Because of advances in telemedicine, people can avoid having to drive more than an hour just to get a refill, Phillips notes. Some physicians even have the option of working from home from time to time, allowing for a more flexible schedule.
A doctor’s perspective
Dr. Tina Carroll-Scott, medical director of South Miami Children’s Clinic, said she discovered the Medici app earlier this year. When it first opened, the clinic primarily served uninsured patients in an underserved neighborhood. Eventually, Scott helped many patients get insurance so that she could help provide them with continuity of care.

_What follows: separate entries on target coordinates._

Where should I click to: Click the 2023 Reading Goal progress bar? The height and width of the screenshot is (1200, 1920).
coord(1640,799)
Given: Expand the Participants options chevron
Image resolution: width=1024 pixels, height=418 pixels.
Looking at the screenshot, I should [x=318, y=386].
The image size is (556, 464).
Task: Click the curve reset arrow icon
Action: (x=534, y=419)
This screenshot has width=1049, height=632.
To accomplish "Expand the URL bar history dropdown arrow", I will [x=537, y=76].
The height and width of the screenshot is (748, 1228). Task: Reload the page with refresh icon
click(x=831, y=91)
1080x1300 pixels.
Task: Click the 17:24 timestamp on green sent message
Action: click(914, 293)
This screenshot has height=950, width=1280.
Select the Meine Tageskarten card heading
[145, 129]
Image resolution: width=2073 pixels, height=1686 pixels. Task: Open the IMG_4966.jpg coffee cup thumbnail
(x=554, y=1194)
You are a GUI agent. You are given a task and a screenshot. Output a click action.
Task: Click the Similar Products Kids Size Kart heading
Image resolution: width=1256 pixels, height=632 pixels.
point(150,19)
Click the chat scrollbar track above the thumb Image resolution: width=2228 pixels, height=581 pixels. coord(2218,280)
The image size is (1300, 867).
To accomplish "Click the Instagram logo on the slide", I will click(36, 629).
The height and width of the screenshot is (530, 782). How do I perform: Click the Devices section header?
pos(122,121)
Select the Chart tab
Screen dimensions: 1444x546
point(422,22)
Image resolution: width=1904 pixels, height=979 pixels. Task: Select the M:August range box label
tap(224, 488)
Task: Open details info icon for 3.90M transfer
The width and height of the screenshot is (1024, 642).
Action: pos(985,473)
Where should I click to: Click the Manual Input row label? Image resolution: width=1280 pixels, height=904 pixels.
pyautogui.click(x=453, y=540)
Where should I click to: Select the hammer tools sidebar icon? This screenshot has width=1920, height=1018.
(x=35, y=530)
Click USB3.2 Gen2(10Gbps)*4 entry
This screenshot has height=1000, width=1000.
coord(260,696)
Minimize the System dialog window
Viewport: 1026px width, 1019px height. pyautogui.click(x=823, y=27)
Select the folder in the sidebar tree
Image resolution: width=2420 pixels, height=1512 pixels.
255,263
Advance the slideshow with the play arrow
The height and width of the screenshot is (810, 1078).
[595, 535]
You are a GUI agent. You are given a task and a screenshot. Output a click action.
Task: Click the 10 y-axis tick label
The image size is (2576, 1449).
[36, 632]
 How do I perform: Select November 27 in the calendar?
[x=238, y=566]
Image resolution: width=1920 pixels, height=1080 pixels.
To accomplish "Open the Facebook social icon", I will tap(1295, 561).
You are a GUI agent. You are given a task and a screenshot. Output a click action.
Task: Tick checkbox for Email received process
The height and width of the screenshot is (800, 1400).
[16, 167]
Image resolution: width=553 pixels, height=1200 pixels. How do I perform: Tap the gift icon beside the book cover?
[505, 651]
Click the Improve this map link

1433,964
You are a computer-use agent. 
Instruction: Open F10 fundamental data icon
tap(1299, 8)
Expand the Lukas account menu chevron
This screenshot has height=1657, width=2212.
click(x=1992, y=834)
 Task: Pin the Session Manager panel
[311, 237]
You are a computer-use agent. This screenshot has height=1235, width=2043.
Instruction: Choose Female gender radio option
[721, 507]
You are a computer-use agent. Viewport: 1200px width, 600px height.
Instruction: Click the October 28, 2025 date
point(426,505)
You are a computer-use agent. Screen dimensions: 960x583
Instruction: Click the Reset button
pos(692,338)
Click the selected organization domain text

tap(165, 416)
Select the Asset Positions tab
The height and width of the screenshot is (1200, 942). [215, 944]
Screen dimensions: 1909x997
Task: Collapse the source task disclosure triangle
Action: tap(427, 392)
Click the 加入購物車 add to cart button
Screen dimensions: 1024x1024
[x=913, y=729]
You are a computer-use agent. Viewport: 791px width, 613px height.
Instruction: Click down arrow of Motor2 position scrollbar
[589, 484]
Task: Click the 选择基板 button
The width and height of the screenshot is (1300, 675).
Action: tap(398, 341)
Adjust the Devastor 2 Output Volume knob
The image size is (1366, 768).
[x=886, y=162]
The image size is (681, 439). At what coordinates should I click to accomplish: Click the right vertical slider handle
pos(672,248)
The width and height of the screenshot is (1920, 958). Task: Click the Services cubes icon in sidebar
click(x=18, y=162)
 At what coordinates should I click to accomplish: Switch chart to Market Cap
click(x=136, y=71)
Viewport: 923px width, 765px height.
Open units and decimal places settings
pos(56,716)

But she still found that many of her patients would go a hospital emergency room to be treated after hours.
“Early on, I started giving out my cell number and having people communicate with me that way,” Scott recalls. “But that wasn’t HIPPA compliant so I started researching ways to protect myself that would allow me to still provide access to them.”
That’s when she came across the Medici app.
“Now I have something safe and secure that gives them the same access I had been giving them for years,” Scott said. “It’s been wonderful and the patients are using it.”
Scott especially likes the video conferencing aspect of it because it gives her a way to see her patients at home.
“When you see them in the environment in which they live, I can glean a lot more information than I could when they just came to the office,” she said. “It’s given me additional information such as that they might not have electricity that has been very valuable in making sure they get the type of healthcare they need.”
Patients do things like upload pictures of rashes, for example, rather than going to the ER.
“I’m able to diagnose things via video so that they understand I should be their first avenue before going to an urgent care or the ER unless it’s a true emergency such as respiratory distress,” she said. “By communicating first with me via the app, I can advise them whether they need to be seen right away or if the issue can wait until the next day.”
One patient with cerebral palsy who had severe asthma was able to save a trip to the doctor by using the video conferencing capability on the app.
“I exported the visit to my electronic record,” Scot said. “And the mother didn’t have to hassle with bringing her wheelchair-bound child in. I just hope that moving forward, legislation works in our favor. We really need to move forward for getting reimbursements for physicians so more people will want to join the bandwagon.”